本発明は、剛度および印刷特性に優れた印刷用塗工紙に関する。
近年、印刷用紙は、チラシ、カタログ、パンフレット、ダイレクトメールなどの広告・宣伝を目的とした商業印刷分野での需要が年々高まっており、その生産量が着実に伸びている。このような商業印刷分野においては、消費者に内容を視覚的に強く伝達できるよう、写真や図案が多用され、さらにカラー印刷されることが多いため、印刷品質に優れた塗工紙が要望される。
一方で、省資源、輸送および郵送コストなどの点からコストダウンを図るため、紙のユーザーからは、印刷用塗工紙の軽量化、特に低坪量品への強い要望がある。また、商業印刷分野においては、商品情報が消費者に伝達されれば宣伝・広告媒体としての目的が達せられるため、印刷用紙自体は安価であることが求められる。
このような状況の中、近年、薄物コート紙や徴塗工紙の生産量の伸び率が大きい。しかし、優れた印刷品質と軽量化という二つの要望は相反するものであり、原紙坪量および塗工量を多くすると優れた印刷品質が得られるものの、高価となり、軽量・低価格の要望にそぐわない。そこで、低坪量、低塗工量のいわゆる低級グレードの塗工紙において、より上位グレードの印刷品質を備える塗工紙を実現する技術が求められていた。
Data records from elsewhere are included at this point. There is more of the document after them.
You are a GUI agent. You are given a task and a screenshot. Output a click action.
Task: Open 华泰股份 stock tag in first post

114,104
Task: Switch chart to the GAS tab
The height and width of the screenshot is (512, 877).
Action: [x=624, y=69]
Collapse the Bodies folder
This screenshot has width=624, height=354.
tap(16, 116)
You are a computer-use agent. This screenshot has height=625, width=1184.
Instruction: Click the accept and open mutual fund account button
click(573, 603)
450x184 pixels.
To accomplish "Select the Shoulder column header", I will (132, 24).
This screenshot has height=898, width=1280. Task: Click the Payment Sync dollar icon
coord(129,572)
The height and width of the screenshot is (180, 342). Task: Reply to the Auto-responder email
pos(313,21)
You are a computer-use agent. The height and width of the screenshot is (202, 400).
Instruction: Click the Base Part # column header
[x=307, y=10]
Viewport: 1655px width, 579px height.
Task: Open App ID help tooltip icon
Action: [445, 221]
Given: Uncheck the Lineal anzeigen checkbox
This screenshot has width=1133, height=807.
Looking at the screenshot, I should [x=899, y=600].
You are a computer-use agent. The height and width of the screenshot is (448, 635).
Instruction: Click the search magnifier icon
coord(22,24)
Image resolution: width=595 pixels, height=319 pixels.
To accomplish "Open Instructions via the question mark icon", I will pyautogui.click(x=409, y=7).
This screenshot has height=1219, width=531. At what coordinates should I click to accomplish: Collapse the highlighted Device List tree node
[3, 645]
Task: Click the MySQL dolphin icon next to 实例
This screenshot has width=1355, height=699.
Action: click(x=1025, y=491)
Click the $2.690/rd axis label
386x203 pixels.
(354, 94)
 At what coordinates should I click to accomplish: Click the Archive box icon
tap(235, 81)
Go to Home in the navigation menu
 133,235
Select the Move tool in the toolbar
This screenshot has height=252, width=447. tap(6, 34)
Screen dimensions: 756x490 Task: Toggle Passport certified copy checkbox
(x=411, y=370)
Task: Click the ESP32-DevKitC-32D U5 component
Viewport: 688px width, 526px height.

一般に印刷用塗工紙に重要な品質として、白色度、不透明度、白紙光沢度、印刷光沢度がある。さらに、低塗工量の薄物塗工紙では、白紙面感や印刷面感といった品質が求められ、また、裏抜けしにくいことも重要である。裏抜け(print through)とは、印刷面の裏面(裏抜け面)に印刷面が透けて見える現象をいい、低塗工量の薄物塗工紙では、不透明度が低下するために裏抜けし易く、その改善が重要課題である。
また、軽量化によって印刷用紙の剛度が低下すると、印刷時に用紙の角が折れ曲がる耳折れ(ドッグイヤー)といった問題が発生することがある。耳折れが起きると印刷速度を落とさざるを得ず、印刷の作業効率が著しく低下するため、耳折れを防止することも印刷用塗工紙に強く求められる。したがって、低坪量の印刷用塗工紙において、剛度を維持することは非常に重要である。
さらに、低坪量の印刷用塗工紙においては、印刷用紙の表面強度を確保することも大きな技術課題である。すなわち、軽量化によって塗工量が少なくなると、印刷時に必要な表面強度が確保できず、印刷時にパイリングや塗工紙表面がムケるトラブルなどが生じることがある。特にオフセット印刷では、比較的タックの強いインキが使用されるのでパイリングが生じやすく、低坪量品であっても印刷用塗工紙の表面強度を維持する必要がある。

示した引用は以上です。